Following is the case brief for Boumediene v. Bush, United States Supreme Court, (2008)
Case summary for Boumediene v. Bush:
- Boumediene and other Guantanamo bay detainees filed for a writ of habeas corpus to challenge their confinement conditions.
- A provision of the Military Commissions Act (MCA) prevented unlawful alien detainees from challenging confinement conditions.
- Boumediene and the other detainees then filed an action against the U.S. government to challenge their detentions through writs of habeas corpus.
- The Supreme Court of the United States held that alien detainees captured abroad and held at Guantanamo Bay are entitled to use a writ of habeas corpus to challenge their detention.

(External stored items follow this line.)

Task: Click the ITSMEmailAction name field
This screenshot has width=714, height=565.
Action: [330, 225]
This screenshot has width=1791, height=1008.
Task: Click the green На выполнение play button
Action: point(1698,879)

Boumediene v. Bush Case Brief
Statement of the facts:
The DTA (Detainee Treatment Act) outlined procedures for detainees at Guantanamo Bay to challenge their classification as unlawful alien enemy combatants. The following year, Congress passed the MCA, which contained a provision preventing such detainees from challenging their confinements by writ of habeas corpus.
Boumediene was categorized as an unlawful alien enemy combatant and sent to Guantanamo Bay. He and several other detainees filed a writ of habeas corpus challenging their confinement conditions.
The United States Court of Appeals for the District of Columbia found for the U.S. government. Boumediene then petitioned for a writ of certiorari to the Supreme Court.
Rule of Law or Legal Principle Applied:
Under the Constitution, court’s are required to provide unlawful alien enemy combatants a writ of habeas corpus to challenge their detention. If I writ of habeas corpus is not available, then a substitute process including the same procedural protections and opportunities that are included in a writ of habeas corpus may be provided.
Issue and Holding:
Whether alien detainees captured abroad and held at Guantanamo Bay’s military facility may use a writ of habeas corpus to challenge their detention? Yes.
The Supreme Court of the United States reversed the judgment of the court of appeals.
The Suspension Clause has full effect at Guantanamo Bay. The clause outlines that a writ of habeas corpus may be suspended only in cases of rebellion or invasion when the safety of the public requires it.
The Court denied the writ to enemy aliens, captured outside U.S. territory in Johnson v. Eisentrager, 339 U.S. 763 (1950). At the time, each of the detainees was imprisoned outside of the U.S. They were tried and convicted by a military tribunal for offenses also committed outside the U.S.
Eisentrager sets out three relevant factors in determining the scope of the Suspension Clause for the current detainees:
- the detainee’s citizenship and status and the adequacy of the process that determines the status;
- the nature of the sites where apprehension and then detention took place; and
- the practical obstacles inherent in resolving the prisoner’s entitlement to the writ.
Here, Boumediene. like the detainees in Eisentrager, are not citizens of the U.S. In contrast, the current detainees want to dispute their “enemy combatants” status. In addition, no trial has taken place to determine any laws of war violations.
When taking into consideration the second factor, Guantanamo Bay military base is under the complete and total control of the U.S. and the military has a low burden to hold the detainees at the base. The low burden coupled with complete U.S. control warrants fully extending the writ of habeas corpus to each of the detainees.
Lastly, petitioners in Eisentrager introduced evidence, had counsel and were able to cross-examine opposing witnesses. Here, Boumediene received inadequate procedural protections in their Combatant Status Review Tribunal hearings (hearing). In such a hearing, the detainee is not provided counsel, the government’s evidence is presumed to be valid and the detainee is permitted to present evidence that is reasonable. All fall short of the standard in a habeas corpus proceeding. As a result, the section of the MCA operates as an unconstitutional suspension of the writ of habeas corpus.
Concurring or Dissenting opinion:
Although Congress has eliminated the statutory right to bring a writ of habeas corpus, the Court is not prevented from allowing foreign nationals to bring a writ of habeas corpus. Several detainees have been held for many years without formal charges and deserve a procedure to challenge confinements.
The Suspension Clause of the Constitution does not apply to Guantanamo Bay detainees because the writ of habeas corpus was never applied to persons from a foreign nation detained outside of the U.S. Permitting such a procedure would endanger the safety of the U.S.
The hearings are provided to detainees to challenge their classification, not as part of the initial process used to classify detainees as unlawful alien enemy combatants. The hearings provide the same procedural protections as a writ of habeas corpus. Thus a writ of habeas corpus for detainees is unnecessary.
Boumediene v. Bush established that rights of war detainees to challenge their confinement through the filing of a writ of habeas corpus. In addition, under the Suspension Clause, a writ of habeas corpus may be suspended only in limited circumstances which were not present in the current case.